2012-11-16. Czy to nie ryzykownie powiedzieć o kapuście, że jest piękna? Jednak nie. Bo dzisiejsze odmiany kapusty potrafią być roślinami dekoracyjnymi, jak zresztą i dyniowate. Ale nawet w wypadku zwykłej kapusty znaleźć urodę – urodę koloru. To kapusta czerwona, nawet ugotowana, zdobi stół na serio. Jej głęboki kolor ożywia każdy obiad, nawet ten bardzo tradycyjny, czyli mięsno-kartoflany, zwykle bury.

 Dobrą sałatkę wykonuje się szybko, łatwo, efekt prawie wszystkim smakuje. Przepis mam od kolegi z jednego z forów. Niestety, odszedł na zawsze. W listopadzie chcę go wspomnieć. Był smakoszem i świetnym kucharzem. Biesiadowaliśmy wiele razy, był także szczodrym gospodarzem. Ku pamięci podaję jego receptę i rekomenduję ją jako dobry dodatek do obiadu.

Kapusta czerwona Wojtka – Scana

Główkę kapusty czerwonej poszatkować w krótkie kawałki (najpierw w ósemki, które łatwo się szatkuje, odrzucając grubsze części głąba). Obgotować w osolonej wodzie do średniomiękkości, odcedzić, schłodzić. Wymieszać z cukrem, dobrym octem winnym (choć i balsamico jest tu znakomity!) i koniecznie odrobiną oliwy. Dodać drobno pokrojone w kostkę jabłka i cebulę. Proporcje na nosa – na średnią główkę kapusty jedno duże, winne jabłko, dwie średnie cebule. Sałatka musi być wyraźnie słodko-kwaśna.

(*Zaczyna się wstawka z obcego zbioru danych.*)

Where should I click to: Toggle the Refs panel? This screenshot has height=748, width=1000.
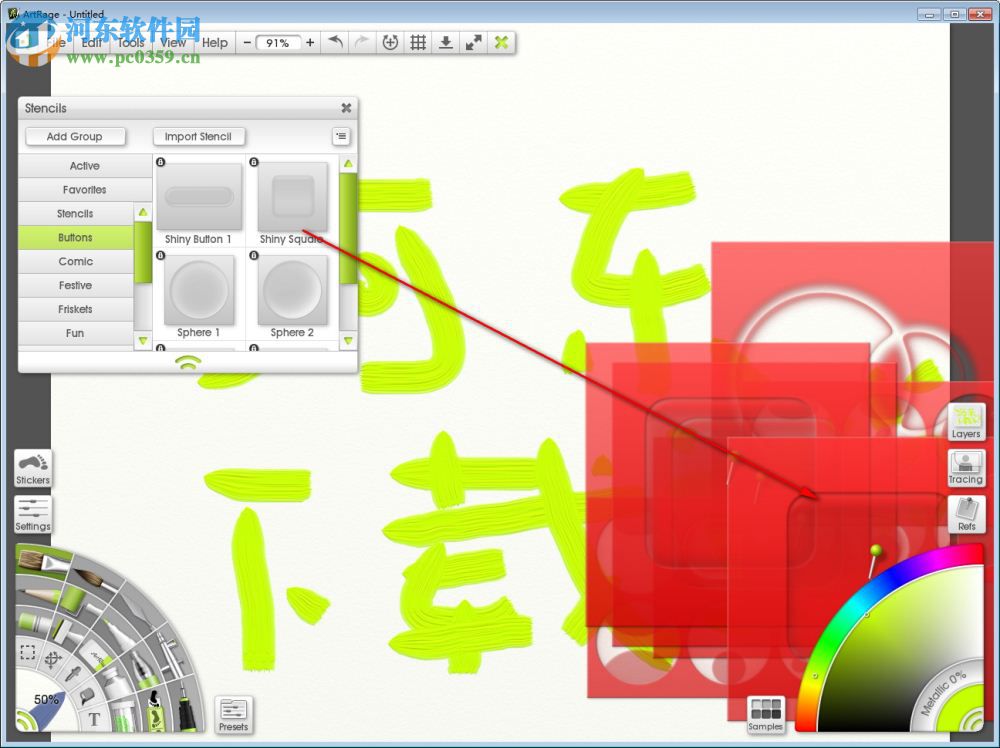(x=966, y=514)
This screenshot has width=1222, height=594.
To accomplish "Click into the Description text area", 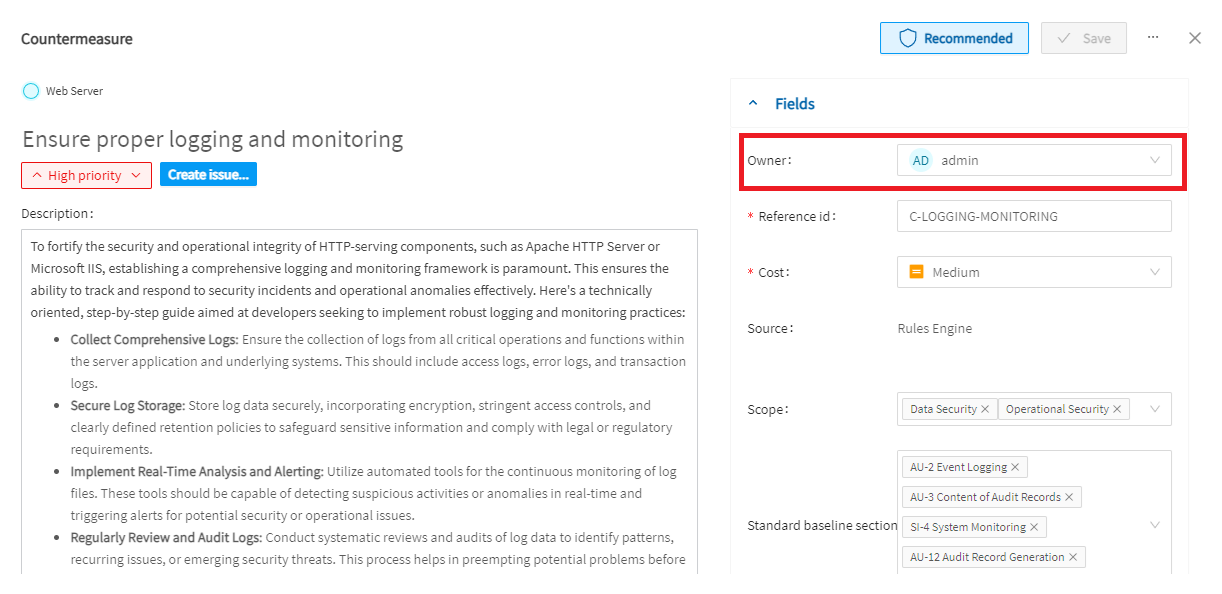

Dopowiem, jak to ja, że do takiej kapusty można dodać rodzynki, suszone żurawiny, wiśnie, śliwki, kandyzowany ananas, różne rodzaje orzechów. Zyska wtedy nowy wymiar, będzie mniej banalna.

Nie przejmujmy się tym, że podczas gotowania kapusta traci jaskrawy kolor i robi się wyblakłoniebieska. Po dodaniu octu, efektowny fiolet wraca. Zamiast octu można użyć cytryny; a może spróbować innych cytrusów?